▶ _Complete o seguinte_
[1] Indique se cada afirmação abaixo está de acordo com o texto sobre as estatinas, respondendo sim ou não e citando literalmente as palavras do texto que decidem a questão. (a) As estatinas foram descobertas em um tipo de fungo do solo. (b) Em doenças ligadas ao aumento da produção de radicais livres, a concentração de CoQ10 no corpo humano aumenta. (c) As estatinas reduzem os triglicerídeos.
[2] Transcreva fielmente o trecho do texto sobre as estatinas que vai de "Muitos medicamentos prescritos" até "e o cérebro.", inclusive.
[3] Segundo o texto sobre as estatinas, que bioquímico importante essas substâncias geralmente fazem diminuir nas células musculares?

:: Trecho da fonte

Muitos medicamentos prescritos podem ter efeitos colaterais prejudiciais para algumas pessoas. Entretanto, alguns têm efeitos colaterais benéficos. Por exemplo, milhões de mulheres jovens descobriram que os contraceptivos orais melhoravam e, às vezes, curavam a acne. As estatinas são outro exemplo. Elas foram descobertas em um tipo de fungo do solo e reduzem os níveis de colesterol em muitas pessoas. Como o colesterol alto é um fator de risco para doenças cardíacas e derrames, as estatinas salvam vidas. Elas reduzem a quantidade de colesterol produzida pelo fígado e ajudam o fígado a remover o colesterol que já está no sangue. As estatinas também reduzem a inflamação nas paredes arteriais, que pode levar a bloqueios que danificam o coração e o cérebro.

Como outros medicamentos prescritos, a segurança e a eficácia das estatinas foram testadas de acordo com os regulamentos da FDA em estudos clínicos. Depois que um medicamento de prescrição é aprovado, as regulamentações governamentais e o bom senso exigem que os médicos monitorem a saúde e a química do sangue de seus pacientes. Isso fornece dados sobre os tipos de efeitos colaterais adversos e a frequência com que eles ocorrem. Os dados também podem mostrar que o medicamento tem benefícios adicionais e inesperados. No caso das estatinas, elas também reduzem os triglicerídeos e inibem a formação de novos vasos sanguíneos (angiogênese) de que as células cancerosas precisam para migrar (metástase) para outras partes do corpo e se tornarem mortais. Portanto, as estatinas salvam vidas ao ajudar a prevenir doenças cardíacas, derrames e câncer. Entretanto, as estatinas podem causar dores musculares graves em algumas pessoas. Elas geralmente causam a diminuição de um bioquímico importante chamado coenzima Q10 (CoQ10) nas células musculares. Ela é um cofator da cadeia de transporte de elétrons, que é uma série de reações de oxidação e redução (redox) que produzem energia na forma de trifosfato de adenosina (ATP). A maioria das funções celulares depende de um suprimento adequado de ATP. Portanto, a CoQ10 é essencial para a saúde de praticamente todos os tecidos e órgãos humanos. A CoQ10 também é um importante antioxidante de lipídios. Como tal, ela impede a produção de radicais livres que danificam proteínas, lipídios e DNA. Em muitas condições de doença ligadas ao aumento da produção de radicais livres e espécies reativas de oxigênio, a concentração de CoQ10 no corpo humano diminui. A deficiência de CoQ10 leva a uma cadeia respiratória disfuncional, o que diminui a eficiência das células. Portanto, muitas pessoas que tomam estatinas tomam uma forma ou outra de CoQ10 (como o Qunol) para evitar a dor muscular. Entretanto, os ensaios clínicos produziram resultados mistos1-2.

::::
:: Material fornecido

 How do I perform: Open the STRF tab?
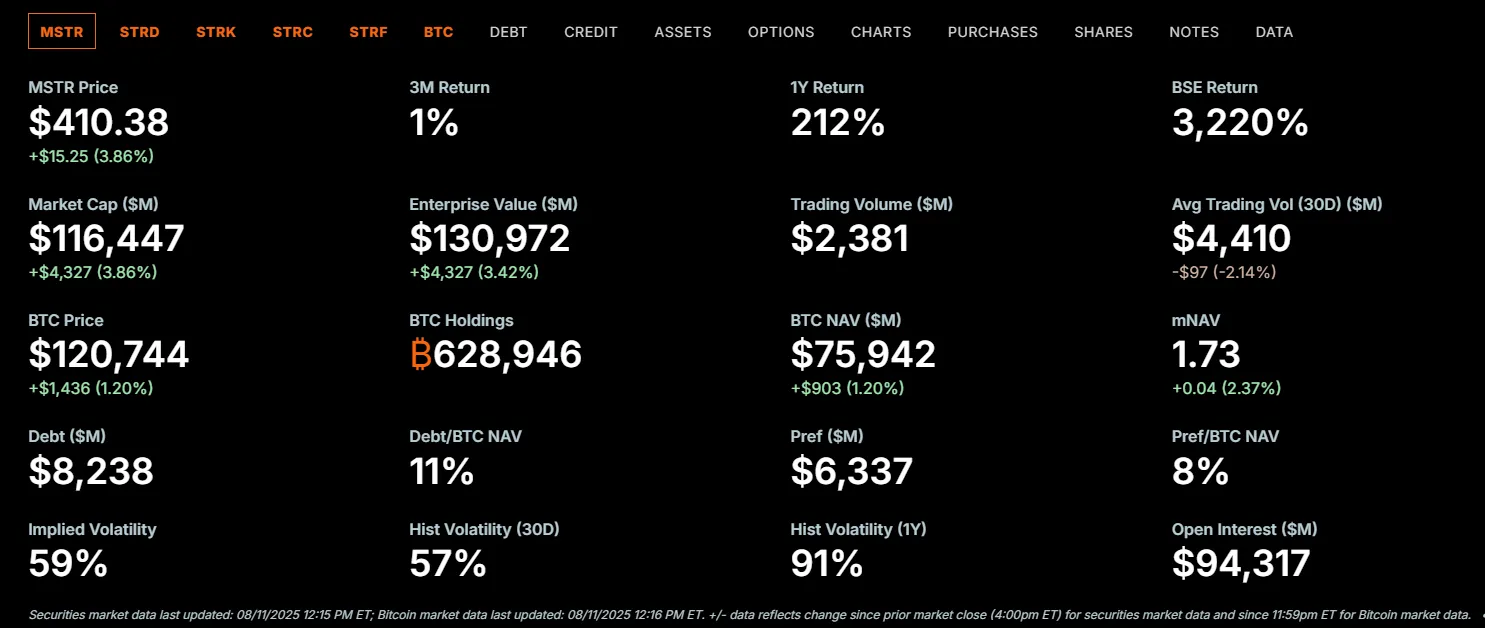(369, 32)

::::

▶ _Gabarito_
[1]
(a) Sim: "Elas foram descobertas em um tipo de fungo do solo"
(b) Não: "a concentração de CoQ10 no corpo humano diminui"
(c) Sim: "elas também reduzem os triglicerídeos"

[2]
Muitos medicamentos prescritos podem ter efeitos colaterais prejudiciais para algumas pessoas. Entretanto, alguns têm efeitos colaterais benéficos. Por exemplo, milhões de mulheres jovens descobriram que os contraceptivos orais melhoravam e, às vezes, curavam a acne. As estatinas são outro exemplo. Elas foram descobertas em um tipo de fungo do solo e reduzem os níveis de colesterol em muitas pessoas. Como o colesterol alto é um fator de risco para doenças cardíacas e derrames, as estatinas salvam vidas. Elas reduzem a quantidade de colesterol produzida pelo fígado e ajudam o fígado a remover o colesterol que já está no sangue. As estatinas também reduzem a inflamação nas paredes arteriais, que pode levar a bloqueios que danificam o coração e o cérebro.

[3] A coenzima Q10 (CoQ10).